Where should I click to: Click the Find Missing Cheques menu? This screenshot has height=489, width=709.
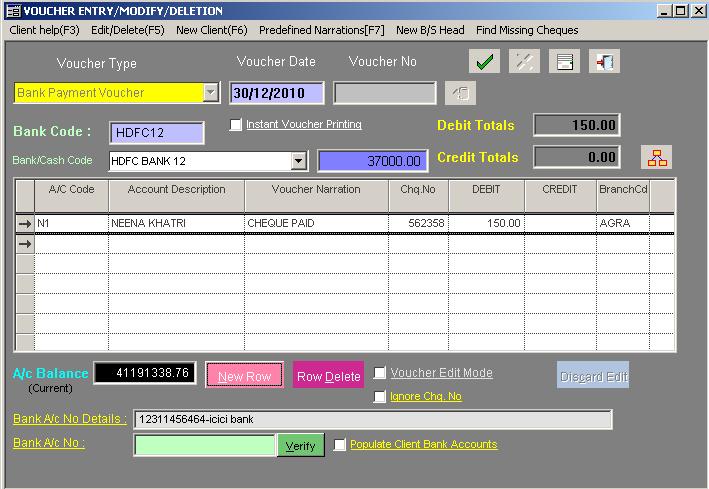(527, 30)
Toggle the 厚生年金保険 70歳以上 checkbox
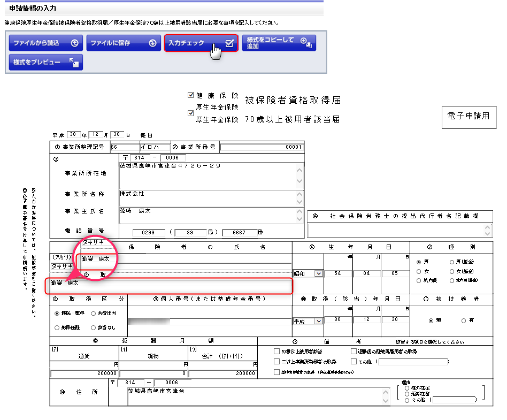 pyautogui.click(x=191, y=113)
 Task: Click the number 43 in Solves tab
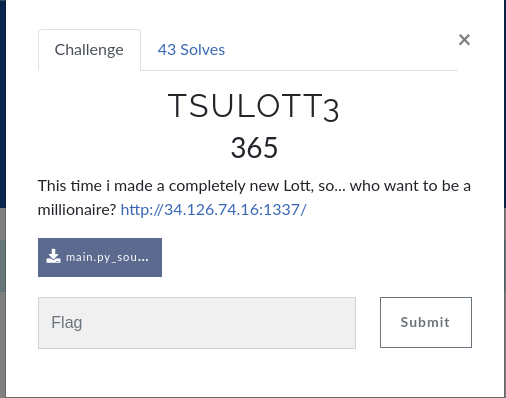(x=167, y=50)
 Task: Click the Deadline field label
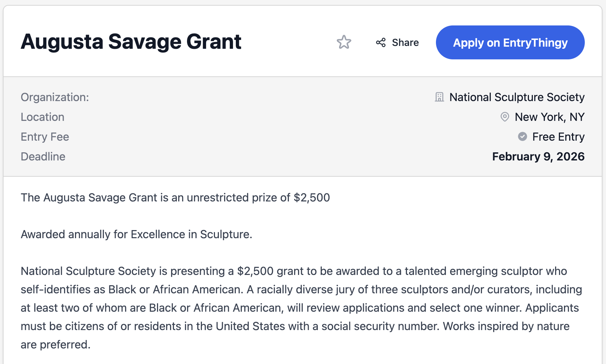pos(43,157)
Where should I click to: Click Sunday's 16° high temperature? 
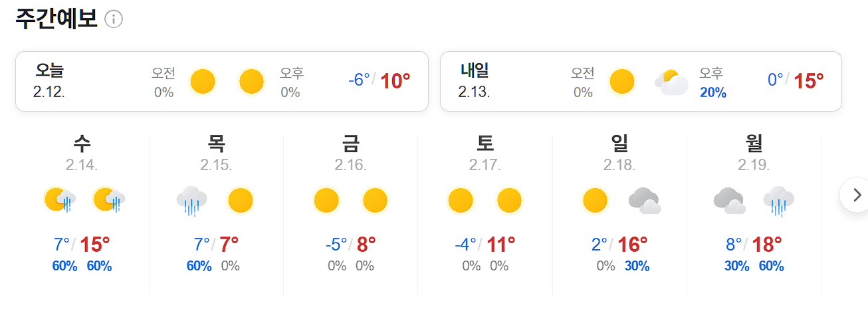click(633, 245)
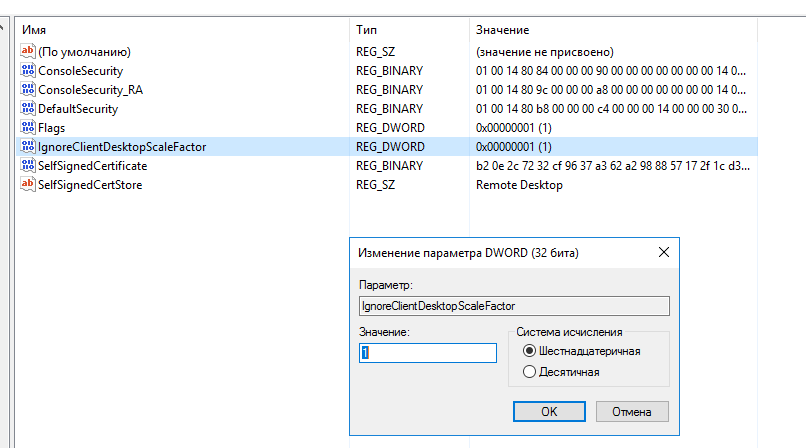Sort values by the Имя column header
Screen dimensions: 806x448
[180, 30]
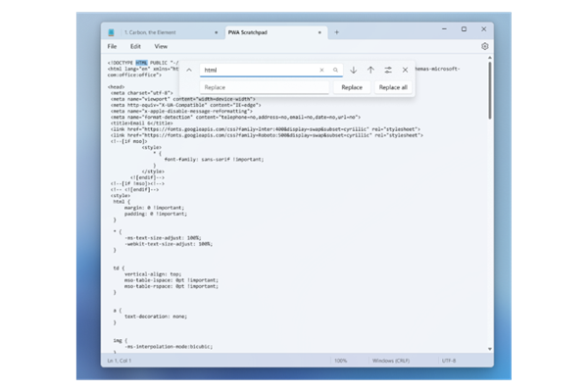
++++
GOAL OF THE EXERCISE:
From the line that contains "Task: Click the Deadline field label" to the final line of the entries, reproduce every line exactly, both ends included. Leave out all pictures.

WRITTEN SOLUTION:
 Task: Click the Deadline field label
pos(43,157)
Where should I click to: Click Sunday's 16° high temperature? 
click(633, 245)
Sort values by the Имя column header
Screen dimensions: 806x448
[180, 30]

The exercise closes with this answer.